She got married as a teenager, had two children, made it out of the fields. That marriage didn’t last. She started working at a seafood packing plant that sent a bus to Jesup every day to take workers down to St. Simons. At SeaPak, she met my dad. They got married in 1963 and bought a little house for $50 a month and had me. My mom worked the line at the seafood plant. When she came home every day, the first thing she did was strip off her white polyester uniform. It smelled like shrimp.

She quit school after one day of fourth grade. But growing up she spent every free moment reading hand-me-down comic books. She remembered reading Superman, and I can only imagine how much of a blessing it was to be lifted out of a shotgun house with pasteboard over the walls and be transported to Metropolis. She never stopped reading. Until the last few months of her life she read romance novels by the bushel. The library in Jesup has a few racks of paperbacks that you can swap out — you don’t even need a library card — and she would drop off the ones she had read and fill up two tote bags with new ones.
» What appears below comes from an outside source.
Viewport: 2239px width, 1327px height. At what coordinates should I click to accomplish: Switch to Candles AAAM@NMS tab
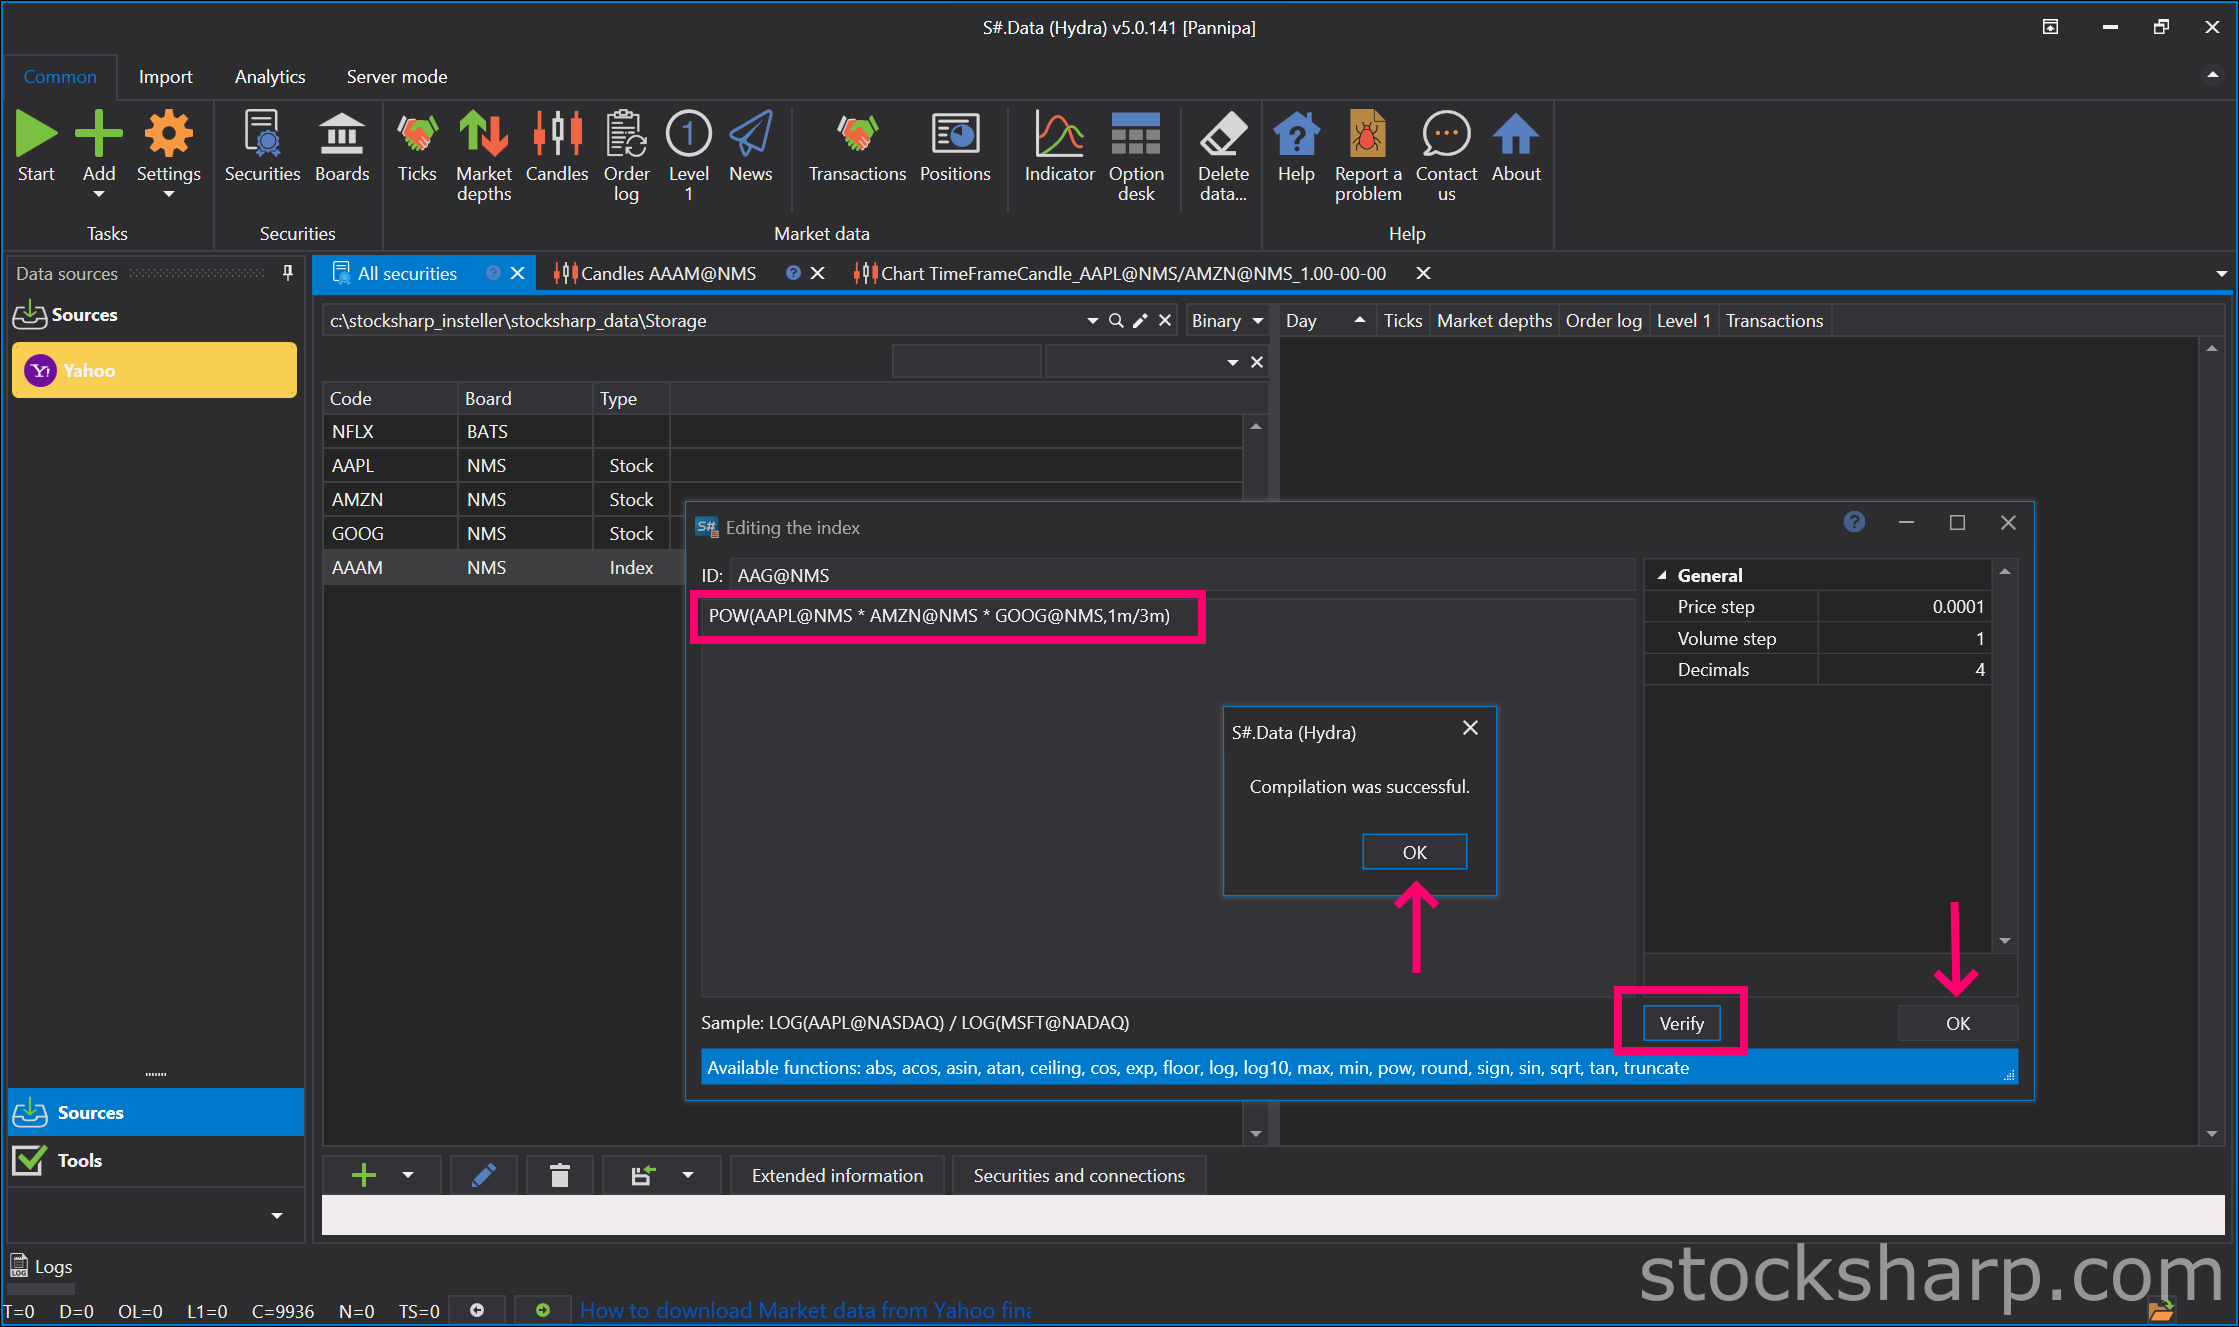(668, 273)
And you wonder why I work with words for a living.

She got injured on the job at SeaPak — a rack of frozen food fell on her and messed up the nerves in her neck and shoulder. But after a few years, when my dad got sick and couldn’t work anymore, she found a job as a waitress at a hotel restaurant that became a Denny’s. It was at one of the I-95 exits in Brunswick, so they got lots of travelers. One couple from up north got to know Mama and started stopping by every time they went to Florida and back. If she wasn’t there, they’d call her at the house and she’d come down to have a cup of coffee with them. She kept in touch with them for years, long after she retired and they stopped traveling.

When she was working there, she’d come home exhausted and hand me her apron. Her tips would be stuffed in the pockets. I’d roll the change and count out the bills and she might let me skim a few bucks off the top. When I went off to college, and called home asking for money, sometimes I’d get an envelope with a stack of $1 bills. I thought of those hard-earned dollars a lot in her later years, when I saw her bent-back thumbs, and the shoulder that never quit hurting no matter how much we rubbed it.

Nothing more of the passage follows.